═══ PROVIDED RECORDS
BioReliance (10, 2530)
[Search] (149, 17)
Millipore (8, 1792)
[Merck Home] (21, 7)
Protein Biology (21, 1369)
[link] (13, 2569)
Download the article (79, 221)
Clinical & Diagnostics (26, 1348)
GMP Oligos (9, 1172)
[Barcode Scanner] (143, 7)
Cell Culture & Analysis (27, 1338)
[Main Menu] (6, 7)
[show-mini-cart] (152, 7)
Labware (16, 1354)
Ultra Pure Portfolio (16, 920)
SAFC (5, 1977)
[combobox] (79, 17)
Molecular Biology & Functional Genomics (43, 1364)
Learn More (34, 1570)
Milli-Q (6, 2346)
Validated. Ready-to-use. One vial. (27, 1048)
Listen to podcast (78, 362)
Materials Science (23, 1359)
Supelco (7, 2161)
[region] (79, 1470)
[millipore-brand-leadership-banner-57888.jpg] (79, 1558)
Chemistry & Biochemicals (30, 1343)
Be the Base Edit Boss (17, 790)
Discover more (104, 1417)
══════
═══ PROVIDED RECORDS
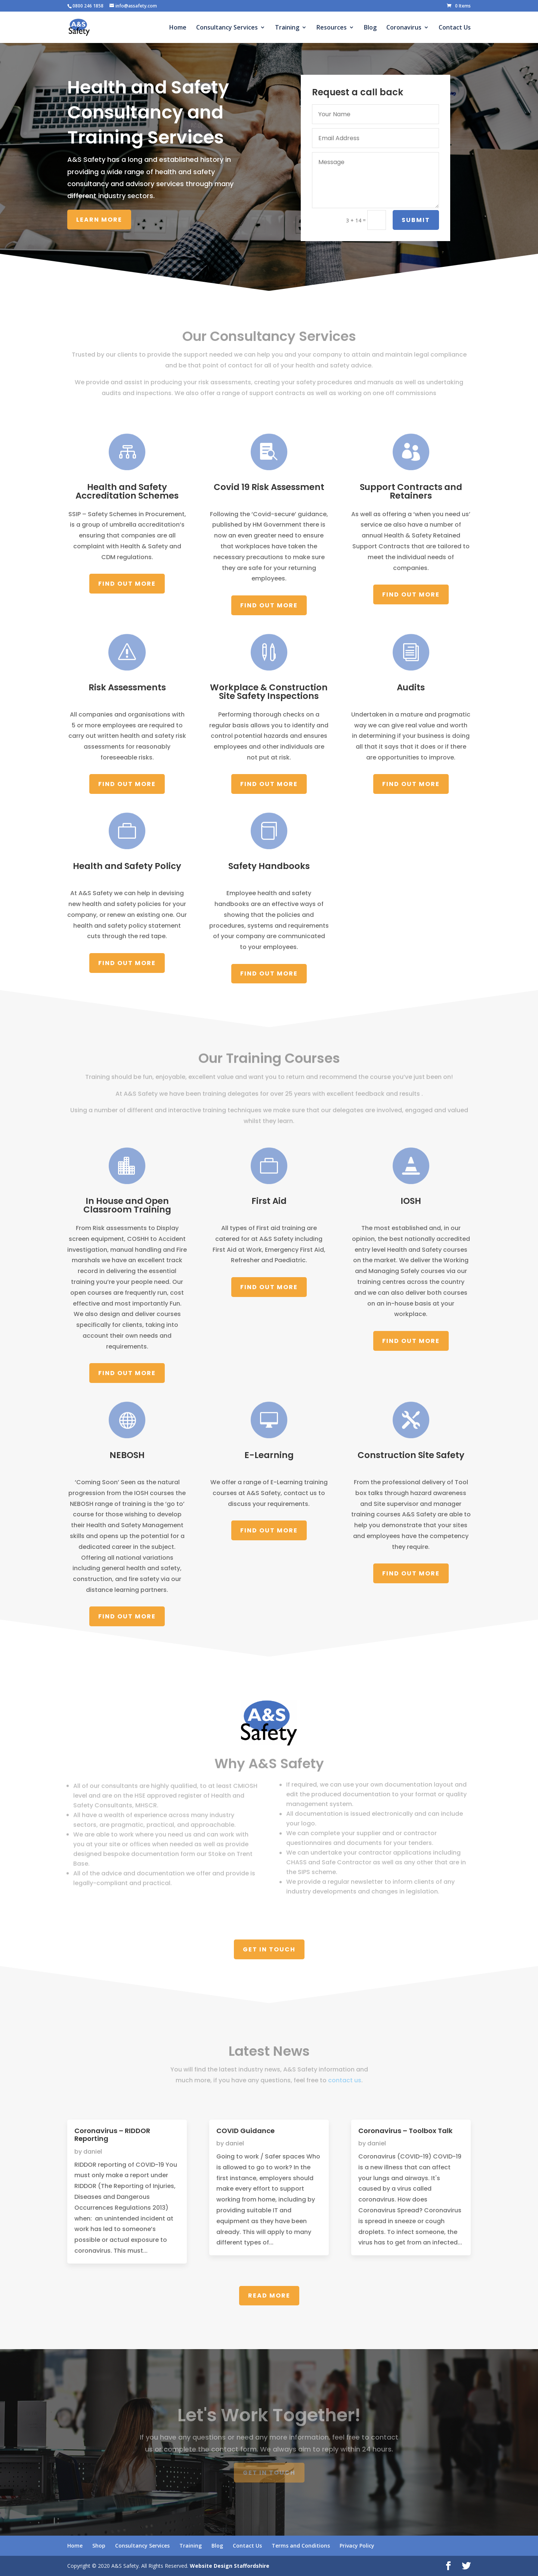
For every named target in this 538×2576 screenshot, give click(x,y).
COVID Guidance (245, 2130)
══════
Search the data for "Biology" and list every line in which it occurs.

Protein Biology (21, 1369)
Molecular Biology & Functional Genomics (43, 1364)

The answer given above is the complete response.